### [Exercise goal]
In the entries that follow, find the line containing "has height=484, width=861."; from there, copy every line exactly through the line containing "Task: Unblock the first 192.168.1.22 entry".

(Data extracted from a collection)
------------------------------------------------
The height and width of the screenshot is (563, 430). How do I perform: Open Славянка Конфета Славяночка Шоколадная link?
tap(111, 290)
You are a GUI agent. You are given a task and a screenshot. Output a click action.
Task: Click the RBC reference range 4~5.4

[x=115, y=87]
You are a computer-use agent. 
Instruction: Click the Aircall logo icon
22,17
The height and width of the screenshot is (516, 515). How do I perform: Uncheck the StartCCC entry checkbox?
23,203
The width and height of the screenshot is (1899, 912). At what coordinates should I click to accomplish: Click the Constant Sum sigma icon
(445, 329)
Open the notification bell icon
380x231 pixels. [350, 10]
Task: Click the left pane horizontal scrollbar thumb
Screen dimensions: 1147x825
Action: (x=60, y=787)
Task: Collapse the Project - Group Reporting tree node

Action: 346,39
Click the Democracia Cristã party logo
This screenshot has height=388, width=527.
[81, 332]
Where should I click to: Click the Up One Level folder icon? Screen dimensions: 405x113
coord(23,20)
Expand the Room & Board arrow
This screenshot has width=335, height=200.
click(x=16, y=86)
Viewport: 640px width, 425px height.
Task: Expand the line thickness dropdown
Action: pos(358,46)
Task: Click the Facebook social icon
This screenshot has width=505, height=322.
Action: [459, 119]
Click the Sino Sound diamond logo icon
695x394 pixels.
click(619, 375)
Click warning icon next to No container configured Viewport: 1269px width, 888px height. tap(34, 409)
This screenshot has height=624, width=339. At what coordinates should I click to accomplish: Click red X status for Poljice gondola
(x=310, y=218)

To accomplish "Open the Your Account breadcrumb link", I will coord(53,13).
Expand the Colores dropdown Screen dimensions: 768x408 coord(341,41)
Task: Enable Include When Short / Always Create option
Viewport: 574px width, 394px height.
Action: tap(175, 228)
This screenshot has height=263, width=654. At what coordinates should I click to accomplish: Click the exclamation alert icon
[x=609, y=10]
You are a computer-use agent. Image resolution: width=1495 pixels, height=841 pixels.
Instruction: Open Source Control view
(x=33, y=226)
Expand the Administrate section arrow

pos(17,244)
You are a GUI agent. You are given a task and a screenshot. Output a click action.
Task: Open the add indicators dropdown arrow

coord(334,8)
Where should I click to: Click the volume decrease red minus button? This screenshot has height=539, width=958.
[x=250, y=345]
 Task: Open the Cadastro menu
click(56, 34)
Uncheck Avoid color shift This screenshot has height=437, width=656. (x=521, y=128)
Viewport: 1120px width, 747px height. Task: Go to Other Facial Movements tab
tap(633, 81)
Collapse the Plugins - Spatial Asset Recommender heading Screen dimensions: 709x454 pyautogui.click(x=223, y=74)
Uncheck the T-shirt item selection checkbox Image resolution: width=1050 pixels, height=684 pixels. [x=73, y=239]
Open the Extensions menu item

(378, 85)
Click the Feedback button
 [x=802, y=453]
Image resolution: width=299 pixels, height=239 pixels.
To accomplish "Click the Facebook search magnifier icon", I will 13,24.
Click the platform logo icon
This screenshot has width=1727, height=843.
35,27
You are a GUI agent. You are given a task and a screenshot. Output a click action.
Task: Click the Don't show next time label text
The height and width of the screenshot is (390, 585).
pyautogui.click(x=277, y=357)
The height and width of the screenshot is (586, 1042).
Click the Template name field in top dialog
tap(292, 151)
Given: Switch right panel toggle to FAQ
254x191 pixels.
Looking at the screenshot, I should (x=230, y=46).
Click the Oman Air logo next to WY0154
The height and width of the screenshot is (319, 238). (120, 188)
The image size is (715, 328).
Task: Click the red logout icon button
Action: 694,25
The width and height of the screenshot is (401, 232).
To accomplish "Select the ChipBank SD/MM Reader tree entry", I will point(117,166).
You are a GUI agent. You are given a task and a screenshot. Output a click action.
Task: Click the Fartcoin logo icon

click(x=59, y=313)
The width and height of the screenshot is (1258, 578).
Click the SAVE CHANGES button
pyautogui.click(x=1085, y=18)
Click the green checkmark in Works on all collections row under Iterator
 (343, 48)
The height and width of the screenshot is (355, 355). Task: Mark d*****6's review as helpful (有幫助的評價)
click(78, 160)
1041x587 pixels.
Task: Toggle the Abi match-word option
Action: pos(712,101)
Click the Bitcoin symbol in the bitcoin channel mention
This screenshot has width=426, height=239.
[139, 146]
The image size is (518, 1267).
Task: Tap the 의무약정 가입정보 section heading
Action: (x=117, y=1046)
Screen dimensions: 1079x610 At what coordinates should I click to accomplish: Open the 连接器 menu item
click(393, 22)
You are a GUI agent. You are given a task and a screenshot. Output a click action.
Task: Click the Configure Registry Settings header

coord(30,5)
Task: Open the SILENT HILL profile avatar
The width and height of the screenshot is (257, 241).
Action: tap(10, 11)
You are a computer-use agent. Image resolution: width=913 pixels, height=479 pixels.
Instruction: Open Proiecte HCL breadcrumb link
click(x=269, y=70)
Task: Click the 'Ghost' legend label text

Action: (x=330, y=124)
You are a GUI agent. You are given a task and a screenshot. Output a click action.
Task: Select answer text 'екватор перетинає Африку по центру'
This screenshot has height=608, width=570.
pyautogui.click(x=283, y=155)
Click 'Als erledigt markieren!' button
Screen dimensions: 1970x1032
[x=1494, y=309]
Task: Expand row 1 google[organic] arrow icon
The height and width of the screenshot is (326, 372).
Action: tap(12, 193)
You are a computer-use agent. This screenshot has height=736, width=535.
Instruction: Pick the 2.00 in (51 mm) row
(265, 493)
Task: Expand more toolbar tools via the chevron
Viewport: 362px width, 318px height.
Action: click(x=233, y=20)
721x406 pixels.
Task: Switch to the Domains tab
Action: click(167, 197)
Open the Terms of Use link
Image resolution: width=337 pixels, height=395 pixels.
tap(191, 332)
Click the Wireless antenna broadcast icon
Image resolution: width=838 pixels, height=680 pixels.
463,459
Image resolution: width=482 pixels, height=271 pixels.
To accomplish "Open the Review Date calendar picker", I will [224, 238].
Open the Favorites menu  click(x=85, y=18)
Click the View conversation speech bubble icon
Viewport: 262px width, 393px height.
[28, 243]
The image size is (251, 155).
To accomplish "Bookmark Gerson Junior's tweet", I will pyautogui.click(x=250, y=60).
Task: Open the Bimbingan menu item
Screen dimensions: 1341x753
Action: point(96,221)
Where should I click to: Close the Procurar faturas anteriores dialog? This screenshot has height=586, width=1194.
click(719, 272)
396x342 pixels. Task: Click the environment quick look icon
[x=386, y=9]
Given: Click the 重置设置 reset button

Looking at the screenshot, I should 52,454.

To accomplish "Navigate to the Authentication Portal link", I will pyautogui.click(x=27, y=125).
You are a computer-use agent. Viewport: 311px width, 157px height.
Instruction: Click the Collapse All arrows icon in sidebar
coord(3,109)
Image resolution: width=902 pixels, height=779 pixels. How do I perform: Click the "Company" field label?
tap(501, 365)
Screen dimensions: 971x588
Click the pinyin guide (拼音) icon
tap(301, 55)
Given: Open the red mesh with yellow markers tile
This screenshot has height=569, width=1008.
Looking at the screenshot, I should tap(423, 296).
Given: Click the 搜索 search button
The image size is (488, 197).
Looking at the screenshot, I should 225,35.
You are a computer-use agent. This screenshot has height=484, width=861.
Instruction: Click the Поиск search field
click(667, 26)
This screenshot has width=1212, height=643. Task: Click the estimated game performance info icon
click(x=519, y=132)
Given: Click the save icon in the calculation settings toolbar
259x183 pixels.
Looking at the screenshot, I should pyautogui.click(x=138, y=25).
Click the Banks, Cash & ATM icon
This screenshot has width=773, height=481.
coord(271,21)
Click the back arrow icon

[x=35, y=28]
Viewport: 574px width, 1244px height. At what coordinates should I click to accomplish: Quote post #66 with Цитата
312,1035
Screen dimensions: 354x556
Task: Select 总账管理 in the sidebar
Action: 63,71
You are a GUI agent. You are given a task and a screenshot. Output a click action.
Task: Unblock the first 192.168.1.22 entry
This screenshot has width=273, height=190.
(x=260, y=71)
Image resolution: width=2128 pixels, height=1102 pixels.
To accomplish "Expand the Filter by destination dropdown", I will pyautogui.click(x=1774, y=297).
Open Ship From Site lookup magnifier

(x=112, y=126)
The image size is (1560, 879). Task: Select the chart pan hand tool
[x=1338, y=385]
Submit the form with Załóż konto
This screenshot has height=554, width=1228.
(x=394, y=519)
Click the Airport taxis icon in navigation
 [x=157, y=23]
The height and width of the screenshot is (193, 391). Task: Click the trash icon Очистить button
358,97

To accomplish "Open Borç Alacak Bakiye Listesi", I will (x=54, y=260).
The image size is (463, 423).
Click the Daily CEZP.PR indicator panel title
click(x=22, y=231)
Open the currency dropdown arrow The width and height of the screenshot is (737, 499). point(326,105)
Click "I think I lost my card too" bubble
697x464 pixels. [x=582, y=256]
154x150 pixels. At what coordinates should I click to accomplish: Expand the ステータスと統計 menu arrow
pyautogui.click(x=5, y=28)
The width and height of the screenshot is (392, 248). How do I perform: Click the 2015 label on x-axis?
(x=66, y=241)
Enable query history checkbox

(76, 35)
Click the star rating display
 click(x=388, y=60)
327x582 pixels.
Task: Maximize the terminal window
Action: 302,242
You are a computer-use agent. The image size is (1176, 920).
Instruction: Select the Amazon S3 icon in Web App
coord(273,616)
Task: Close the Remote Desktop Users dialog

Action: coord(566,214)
------------------------------------------------
### [Exercise answer]
You are a computer-use agent. This screenshot has height=484, width=861.
Instruction: Click the Поиск search field
click(667, 26)
This screenshot has width=1212, height=643. Task: Click the estimated game performance info icon
click(x=519, y=132)
Given: Click the save icon in the calculation settings toolbar
259x183 pixels.
Looking at the screenshot, I should pyautogui.click(x=138, y=25).
Click the Banks, Cash & ATM icon
This screenshot has width=773, height=481.
coord(271,21)
Click the back arrow icon

[x=35, y=28]
Viewport: 574px width, 1244px height. At what coordinates should I click to accomplish: Quote post #66 with Цитата
312,1035
Screen dimensions: 354x556
Task: Select 总账管理 in the sidebar
Action: 63,71
You are a GUI agent. You are given a task and a screenshot. Output a click action.
Task: Unblock the first 192.168.1.22 entry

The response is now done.